The new feature in Vegas 6 to preview on a secondary window display is pretty cool, but can it be used to replace previewing on a broadcast monitor and/or TV?

I've got a couple of BENQ flatscreen displays and was hoping to use one of those for color correction etc, but I'm not sure how to go about calibrating it correctly.

I've seen there are various Monitor Profiles available, but I really don't know which one I should be selecting to suit my monitor.

Any help or advice wold be greatly appreciated.

Cheers

.Alex

EDIT: Probably a better way of asking this; is the output through the secondary window display the same as that output through the Firewire?
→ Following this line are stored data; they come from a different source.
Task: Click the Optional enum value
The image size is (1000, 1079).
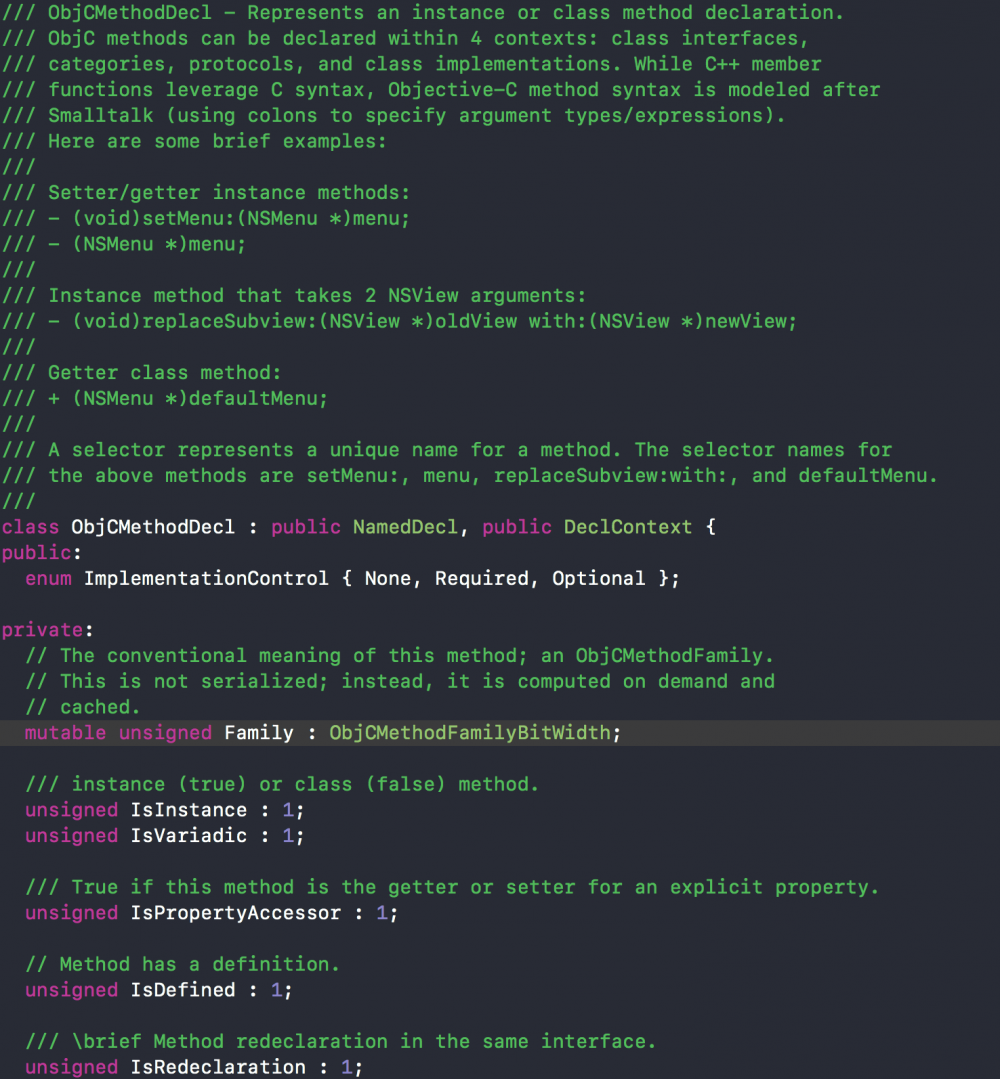Action: coord(598,579)
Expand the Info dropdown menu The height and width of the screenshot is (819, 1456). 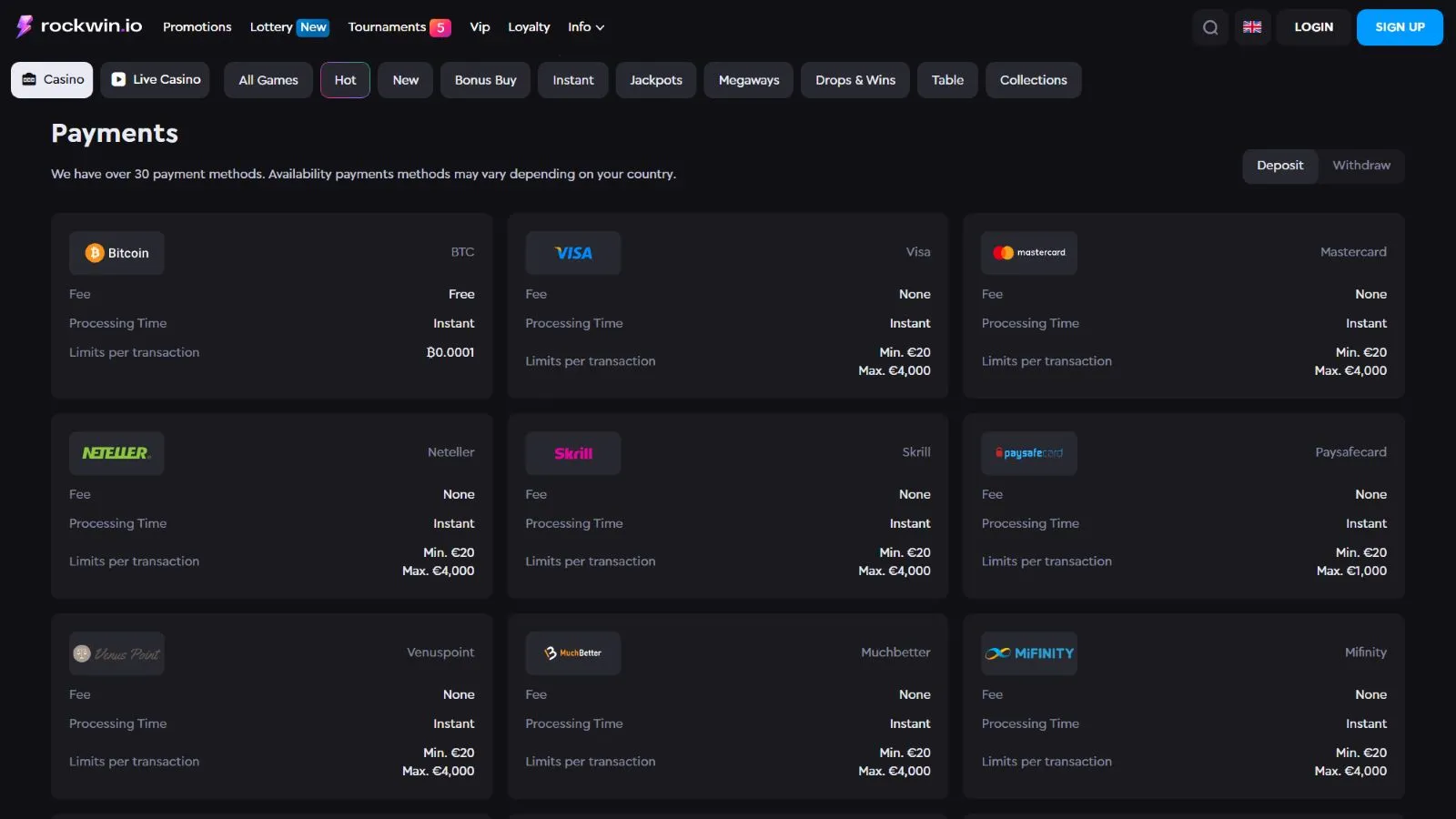(586, 27)
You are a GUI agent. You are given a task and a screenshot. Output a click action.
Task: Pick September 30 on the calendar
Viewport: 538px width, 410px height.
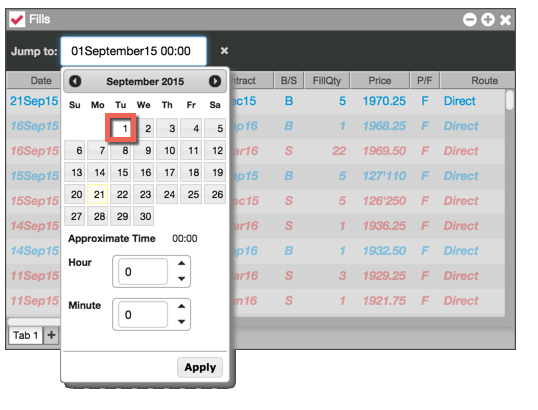coord(144,216)
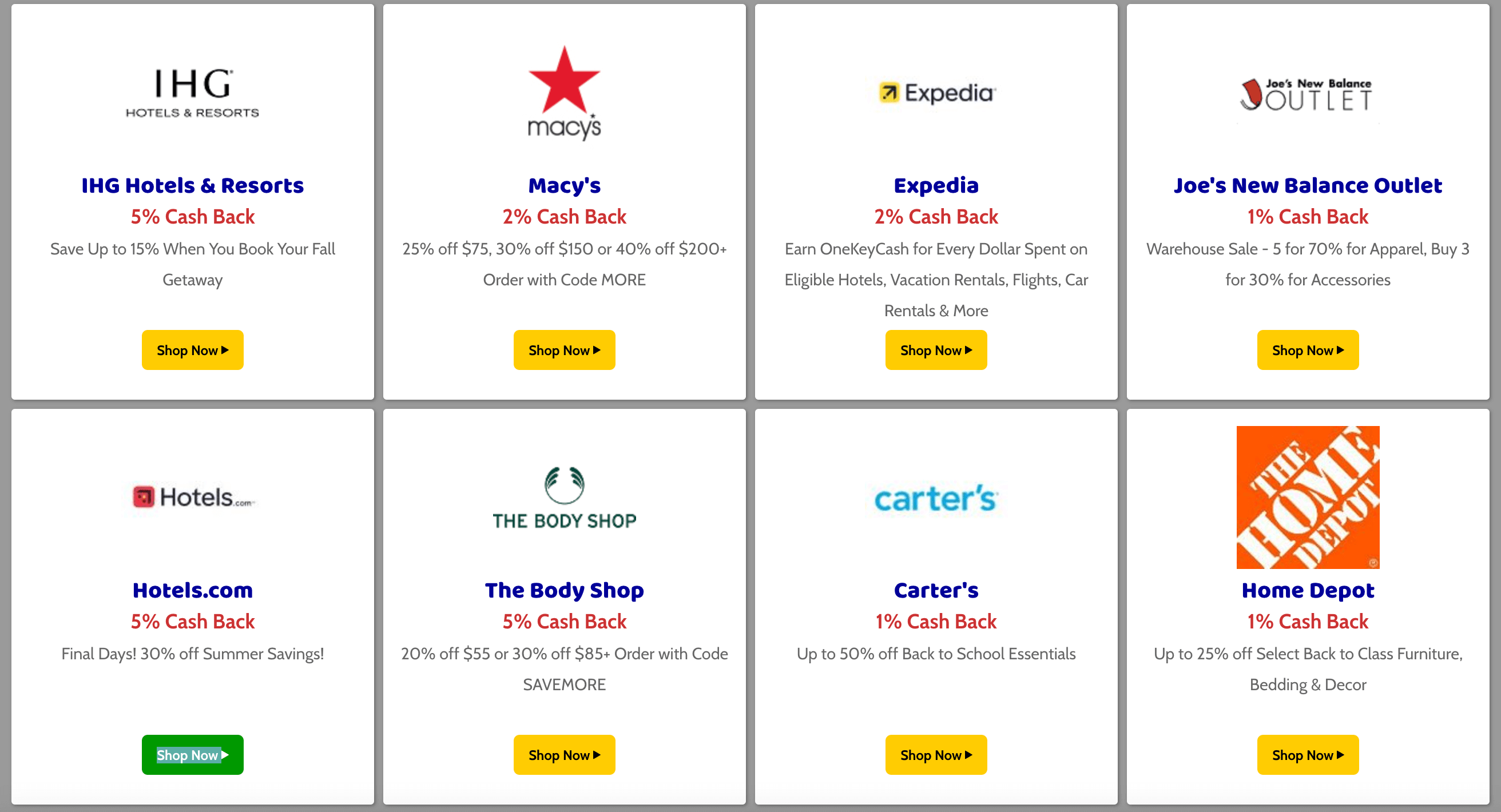Click Shop Now for The Body Shop
Image resolution: width=1501 pixels, height=812 pixels.
(x=564, y=754)
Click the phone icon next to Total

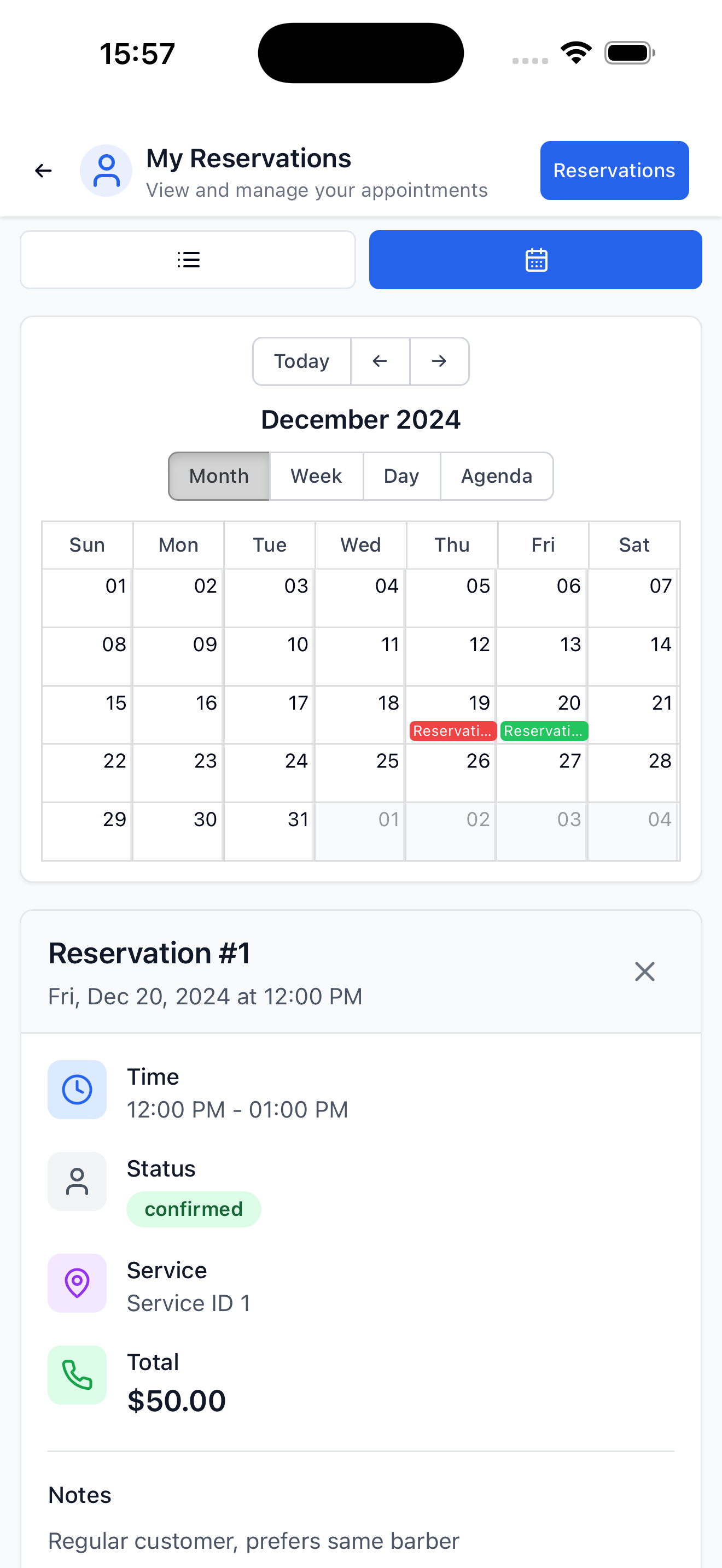(x=77, y=1376)
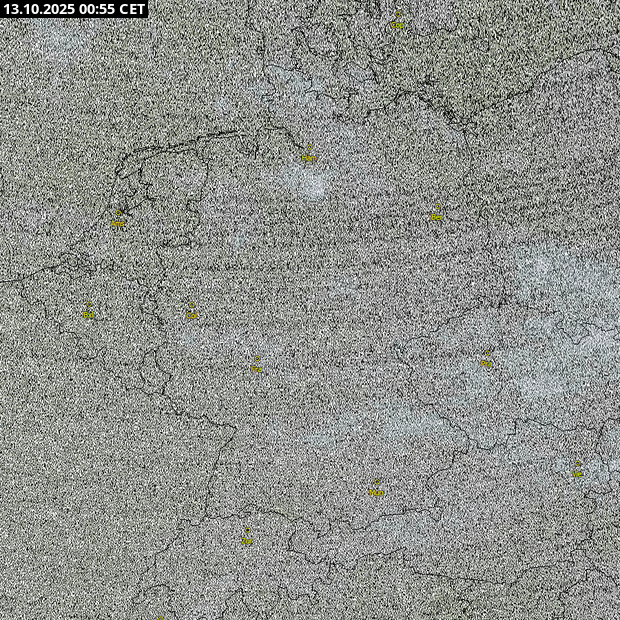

I used to go through firewire to my camera, then out to a TV or projector. If I can use the secondary display instead it saves having to have my camera setup.

Comments

RBartlett wrote on 4/19/2005, 7:00 AM
What a fantastic new feature. One that people who slammed the notion of gigacolour TV-out will probably support in principle now. ;)

Can't answer authoritatively for you Alex. However it is clear that the latest Pro flat panel displays (typ LCD) have already grayed the concept of what is a broadcast monitor. There are no broadcast phosphors for instance. So if everybody moves to flat panel displays, what is the point of having broadcast phosphors. There is a similar argument for engineering for the fineries of 4:2:2 when DVB formats are typically less ranged than that with their sub-sampling matrices.

Now the consumer market is converging now that HD is moving along. So with regard to your Benq monitor, I'd say your largest enemy is the fact that the aspect ratio is probably way off 16:9. So you'll be somewhat restricted to 4:3.

In 4:3 SD resolutions you are scaling by virtue of most (computer) video adapters not having rectangular pixel modes (though many Matrox ones do). Also the legal color and luminance velocities are that much more tolerant on DVI-D and analogue component monitors than through modulation.

Remember the interlacing aspects of using a PC display surface.

Another consideration for the converging video and computing industry is that the quality of the video circuits with laser trimmed passive components is pretty much the same in consumer electronics as it is in broadcast solutions.

So the integrity (noise and level) of the circuits in your consumer camcorder, your prosumer cam and your PC VGA port are likely to be within a few percent of eachother.

The greatest pity is that even though a computer game can update a display at 120fps in 120Hz mode, it seems that a computer can only output 25 or 30 progressive frames per second. Never field based drawing on a progressive scanned display. I believe this comes down to the programmers intention to avoid frame rate adaptation artifacts. ie Those horizontal bars that sometimes appear when your 60Hz video is playing on a monitor in 75Hz mode.

It'd go for the nearest whole number multiple of 768x480. Assuming your monitor isn't stretching the horizontal in your own settings. Thereby you are using square pixels on your display for a rectangular source.

Don't get me wrong. If I buy Vegas6 it will be for the VGA preview function alone. I'll be totally satisfied as I like to satisfy the 23" widescreen LCD owner with computer and HD-DVD/HD WMV playback equipment. Yet I'm using SD sources and only might go to HD video sources if I can justify the expense with work of that type coming my way.

I'd like to know if Sony recommend setting the display frequency to 100Hz if running PAL and 60 or 120Hz for NTSC. Whether using EBU HD, ATSC HD or SD resolutions.